Słowacki premier Eduard Heger poinformował w czwartek, że Słowacja wydali w solidarności z Czechami trzech dyplomatów z misji Federacji Rosji w Bratysławie. Na wyjazd ze Słowacji dostali 7 dni.

Republika Słowacka nie może tolerować, jeśli działalność przedstawicieli zagranicznych misji dyplomatycznych nie przestrzega uzgodnionych zasad - powiedział. Zapewnienie bezpieczeństwa obywatelom jest jednym z największych zadań państwa - dodał. Zdaniem premiera Słowacja jest zainteresowana budową stosunków z Rosją, które są oparte na wzajemnym szacunku. Mam nadzieję, iż przedstawiciele dyplomatyczni rosyjskiej placówki będą się do tego przyczyniać poprzez przestrzeganie zasad zachowania wynikających z odpowiednich konwencjach międzynarodowych - powiedział premier.

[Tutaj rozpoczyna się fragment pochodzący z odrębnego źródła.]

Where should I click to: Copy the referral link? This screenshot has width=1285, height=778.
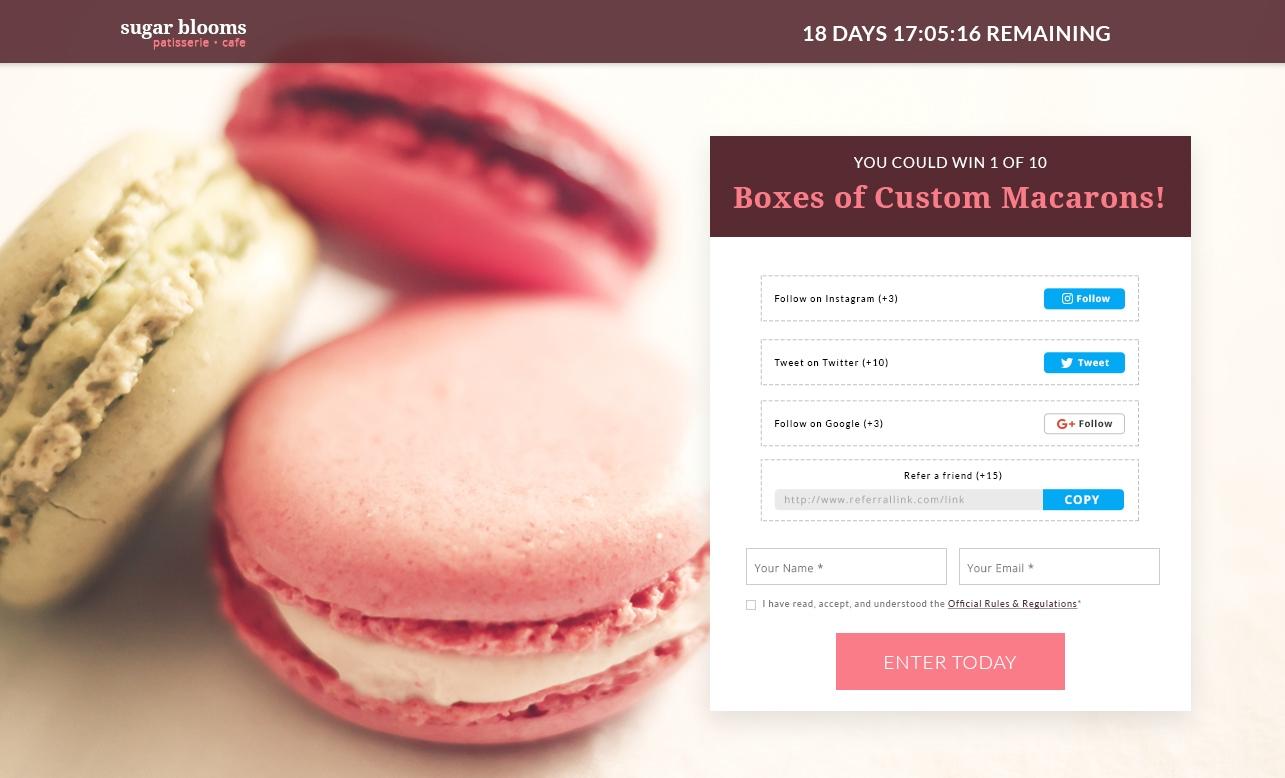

Heger zapewnił o swojej solidarności i pełnym poparciu dla Republiki Czeskiej. Według premiera decyzja o wydaleniu rosyjskich dyplomatów została poprzedzona rzetelną oceną informacji przekazanych przez służby wywiadowcze. Premier nie podał więcej szczegółów podczas swojego krótkiego oświadczenia. Przed dziennikarzami wystąpił razem z ministrem spraw zagranicznych Ivanem Korczokiem i ministrem obrony Jaroslavem Nad`em.

Rosjanie będą mieli siedem dni na opuszczenie Słowacji. Po konferencji prasowej minister spraw zagranicznych Ivan Korczok powiedział dziennikarzom, że spodziewa się podobnej decyzji ze strony Rosji.

Ambasada Rosji na Słowacji zatrudnia kilkudziesięciu pracowników i dyplomatów. Nazwiska wydalonych Rosjan nie zostały podane, podobnie jak stanowiska, na których pracowali.

Kryzys w stosunkach czesko-rosyjskich rozpoczął się po ujawnieniu uzasadnionych podejrzeń, że rosyjscy agenci wywiadu stali za wybuchem w składzie amunicji w 2014 roku, w którym zginęło dwóch obywateli Czech.

Praga wydaliła 18 pracowników rosyjskiej ambasady, Moskwa w odpowiedzi uznała 20 pracowników czeskiej placówki w Moskwie za personae non gratae, na co Czesi odpowiedzieli decyzją o wyrównaniu liczby dyplomatów w Moskwie i Pradze. Jeżeli Rosjanie nie zwiększą obecności czeskich dyplomatów, do końca maja będą musieli wycofać z Czech 70 dyplomatów i pracowników.

O solidarność wobec działań Rosji w jednym z państw członkowskich NATO i Unii Europejskiej dyplomacja czeska zabiega od ujawnienia podejrzeń o działalności rosyjskich agentów na swoim terytorium. Czesi liczą na porównywalną falę wydaleń rosyjskich dyplomatów, z tą jaka miała miejsce w 2018 r. po próbie otrucia przez rosyjskich agentów Sergieja Skripala. Wówczas na znak solidarności z Londynem łącznie z zachodnich ambasad musiało wyjechać około 150 Rosjan. Słowacja jest pierwszym krajem, który podobnie zareagował na wydarzenia w Czechach.